━━━━━ Material for the task

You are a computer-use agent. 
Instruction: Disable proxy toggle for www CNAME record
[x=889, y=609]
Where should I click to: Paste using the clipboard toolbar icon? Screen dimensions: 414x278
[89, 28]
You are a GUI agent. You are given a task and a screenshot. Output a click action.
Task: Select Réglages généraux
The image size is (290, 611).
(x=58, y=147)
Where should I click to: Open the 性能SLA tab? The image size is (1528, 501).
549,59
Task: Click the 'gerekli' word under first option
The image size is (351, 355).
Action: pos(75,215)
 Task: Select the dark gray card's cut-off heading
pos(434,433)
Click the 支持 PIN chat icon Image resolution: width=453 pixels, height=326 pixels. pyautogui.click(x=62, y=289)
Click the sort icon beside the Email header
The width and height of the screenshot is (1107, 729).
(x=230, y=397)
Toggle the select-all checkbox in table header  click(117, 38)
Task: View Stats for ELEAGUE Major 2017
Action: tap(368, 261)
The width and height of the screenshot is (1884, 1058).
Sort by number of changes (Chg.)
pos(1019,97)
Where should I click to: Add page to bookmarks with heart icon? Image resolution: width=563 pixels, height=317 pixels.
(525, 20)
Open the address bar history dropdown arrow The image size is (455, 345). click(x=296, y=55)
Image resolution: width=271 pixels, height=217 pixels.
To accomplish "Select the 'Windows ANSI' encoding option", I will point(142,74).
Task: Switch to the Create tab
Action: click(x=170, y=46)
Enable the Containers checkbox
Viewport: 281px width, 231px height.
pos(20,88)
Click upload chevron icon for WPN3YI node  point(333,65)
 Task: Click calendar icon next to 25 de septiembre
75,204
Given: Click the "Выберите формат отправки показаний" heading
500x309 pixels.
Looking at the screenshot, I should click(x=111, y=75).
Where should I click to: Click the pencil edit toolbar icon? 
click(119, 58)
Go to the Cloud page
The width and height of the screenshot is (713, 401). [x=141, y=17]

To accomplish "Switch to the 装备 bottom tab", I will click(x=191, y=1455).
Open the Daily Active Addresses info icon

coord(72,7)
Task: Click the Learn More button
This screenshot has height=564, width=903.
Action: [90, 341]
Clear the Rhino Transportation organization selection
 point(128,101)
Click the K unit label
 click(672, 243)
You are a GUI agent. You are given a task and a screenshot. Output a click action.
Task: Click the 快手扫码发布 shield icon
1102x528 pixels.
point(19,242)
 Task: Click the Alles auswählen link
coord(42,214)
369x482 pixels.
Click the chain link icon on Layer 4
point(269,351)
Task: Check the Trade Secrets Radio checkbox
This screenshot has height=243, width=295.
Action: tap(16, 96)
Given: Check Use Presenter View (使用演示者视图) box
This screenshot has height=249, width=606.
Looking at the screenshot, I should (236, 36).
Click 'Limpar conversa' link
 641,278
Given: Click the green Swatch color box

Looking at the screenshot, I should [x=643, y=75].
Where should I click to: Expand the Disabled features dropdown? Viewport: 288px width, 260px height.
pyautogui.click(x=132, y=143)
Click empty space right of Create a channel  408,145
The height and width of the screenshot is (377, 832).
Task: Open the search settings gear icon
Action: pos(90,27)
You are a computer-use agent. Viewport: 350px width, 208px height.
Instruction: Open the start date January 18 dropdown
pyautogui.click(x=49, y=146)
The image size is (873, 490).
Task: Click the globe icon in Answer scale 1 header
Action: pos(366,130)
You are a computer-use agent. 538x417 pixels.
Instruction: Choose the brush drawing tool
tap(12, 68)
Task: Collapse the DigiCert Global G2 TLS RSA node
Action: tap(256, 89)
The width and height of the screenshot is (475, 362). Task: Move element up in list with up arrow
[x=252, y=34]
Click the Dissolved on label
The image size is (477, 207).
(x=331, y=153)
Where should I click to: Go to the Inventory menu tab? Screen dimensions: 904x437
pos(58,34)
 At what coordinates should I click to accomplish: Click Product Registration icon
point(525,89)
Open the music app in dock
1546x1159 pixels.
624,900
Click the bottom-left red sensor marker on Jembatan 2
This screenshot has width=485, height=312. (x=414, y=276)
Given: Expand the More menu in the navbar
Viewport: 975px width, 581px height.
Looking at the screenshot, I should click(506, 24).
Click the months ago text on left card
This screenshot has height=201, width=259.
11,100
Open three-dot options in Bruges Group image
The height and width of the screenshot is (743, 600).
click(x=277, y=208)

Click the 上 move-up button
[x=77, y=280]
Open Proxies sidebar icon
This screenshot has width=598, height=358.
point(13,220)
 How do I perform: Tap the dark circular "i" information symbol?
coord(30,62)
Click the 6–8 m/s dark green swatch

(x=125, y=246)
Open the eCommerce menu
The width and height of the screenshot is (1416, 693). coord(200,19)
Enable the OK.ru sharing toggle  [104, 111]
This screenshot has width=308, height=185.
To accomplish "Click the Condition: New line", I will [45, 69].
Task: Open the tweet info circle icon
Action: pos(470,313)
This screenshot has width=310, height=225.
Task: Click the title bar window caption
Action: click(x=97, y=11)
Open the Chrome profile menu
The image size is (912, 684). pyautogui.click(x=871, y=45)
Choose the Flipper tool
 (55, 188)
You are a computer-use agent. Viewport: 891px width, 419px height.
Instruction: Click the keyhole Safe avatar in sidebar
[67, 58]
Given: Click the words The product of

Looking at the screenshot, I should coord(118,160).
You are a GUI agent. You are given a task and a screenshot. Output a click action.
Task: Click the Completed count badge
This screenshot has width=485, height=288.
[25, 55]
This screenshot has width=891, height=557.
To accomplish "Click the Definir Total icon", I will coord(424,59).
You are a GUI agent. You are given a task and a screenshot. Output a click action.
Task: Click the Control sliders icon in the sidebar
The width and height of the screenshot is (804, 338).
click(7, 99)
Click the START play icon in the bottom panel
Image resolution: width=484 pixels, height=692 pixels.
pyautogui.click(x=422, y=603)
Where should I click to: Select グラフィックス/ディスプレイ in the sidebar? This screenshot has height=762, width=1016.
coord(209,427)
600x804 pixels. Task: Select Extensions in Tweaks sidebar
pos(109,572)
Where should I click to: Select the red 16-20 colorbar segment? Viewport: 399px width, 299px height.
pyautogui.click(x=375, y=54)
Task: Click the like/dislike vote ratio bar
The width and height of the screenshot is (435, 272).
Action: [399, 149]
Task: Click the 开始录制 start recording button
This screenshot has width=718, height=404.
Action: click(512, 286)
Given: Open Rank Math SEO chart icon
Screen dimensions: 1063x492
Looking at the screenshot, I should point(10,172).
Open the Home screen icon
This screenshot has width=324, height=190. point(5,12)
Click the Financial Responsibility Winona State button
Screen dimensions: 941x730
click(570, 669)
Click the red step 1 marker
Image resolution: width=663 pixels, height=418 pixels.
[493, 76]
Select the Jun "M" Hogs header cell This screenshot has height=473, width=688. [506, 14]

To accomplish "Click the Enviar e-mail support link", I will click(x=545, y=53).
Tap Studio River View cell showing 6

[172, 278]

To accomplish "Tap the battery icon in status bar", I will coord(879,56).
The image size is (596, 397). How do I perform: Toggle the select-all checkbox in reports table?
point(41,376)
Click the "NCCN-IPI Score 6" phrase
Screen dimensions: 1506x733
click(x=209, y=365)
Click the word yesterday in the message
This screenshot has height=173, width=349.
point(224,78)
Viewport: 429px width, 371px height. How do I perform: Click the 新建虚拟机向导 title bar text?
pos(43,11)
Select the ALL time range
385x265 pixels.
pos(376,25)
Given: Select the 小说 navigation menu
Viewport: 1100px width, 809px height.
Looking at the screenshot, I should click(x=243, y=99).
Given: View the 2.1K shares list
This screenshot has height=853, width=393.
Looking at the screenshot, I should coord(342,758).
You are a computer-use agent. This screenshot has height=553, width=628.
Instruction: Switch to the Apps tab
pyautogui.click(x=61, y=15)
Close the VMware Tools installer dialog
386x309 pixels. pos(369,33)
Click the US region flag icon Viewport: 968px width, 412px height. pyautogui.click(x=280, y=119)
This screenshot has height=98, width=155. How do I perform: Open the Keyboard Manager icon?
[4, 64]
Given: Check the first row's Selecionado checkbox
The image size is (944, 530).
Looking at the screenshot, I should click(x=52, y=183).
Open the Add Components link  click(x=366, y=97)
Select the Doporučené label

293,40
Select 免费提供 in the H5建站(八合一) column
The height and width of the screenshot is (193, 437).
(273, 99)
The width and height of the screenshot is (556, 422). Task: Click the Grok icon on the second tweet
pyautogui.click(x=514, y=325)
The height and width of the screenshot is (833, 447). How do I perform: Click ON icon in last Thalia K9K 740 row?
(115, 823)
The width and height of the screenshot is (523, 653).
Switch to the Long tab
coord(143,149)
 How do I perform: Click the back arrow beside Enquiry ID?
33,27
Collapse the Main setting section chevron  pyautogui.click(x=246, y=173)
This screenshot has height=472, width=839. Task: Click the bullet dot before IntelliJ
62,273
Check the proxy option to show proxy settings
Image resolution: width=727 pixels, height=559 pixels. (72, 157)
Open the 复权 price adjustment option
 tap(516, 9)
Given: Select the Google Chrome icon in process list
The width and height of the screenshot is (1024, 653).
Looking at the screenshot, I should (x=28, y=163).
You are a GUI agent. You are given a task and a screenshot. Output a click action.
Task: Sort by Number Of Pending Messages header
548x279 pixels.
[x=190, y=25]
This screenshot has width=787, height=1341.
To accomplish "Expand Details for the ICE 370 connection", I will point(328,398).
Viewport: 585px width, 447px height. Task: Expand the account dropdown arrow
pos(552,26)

━━━━━━━━━━

-- What you will do --
Reproduce only the lines above, starting at the line with "Given: View the 2.1K shares list" and ending at the line with "Given: Check the", exactly as written.

-- Answer box --
Given: View the 2.1K shares list
This screenshot has height=853, width=393.
Looking at the screenshot, I should coord(342,758).
You are a computer-use agent. This screenshot has height=553, width=628.
Instruction: Switch to the Apps tab
pyautogui.click(x=61, y=15)
Close the VMware Tools installer dialog
386x309 pixels. pos(369,33)
Click the US region flag icon Viewport: 968px width, 412px height. pyautogui.click(x=280, y=119)
This screenshot has height=98, width=155. How do I perform: Open the Keyboard Manager icon?
[4, 64]
Given: Check the first row's Selecionado checkbox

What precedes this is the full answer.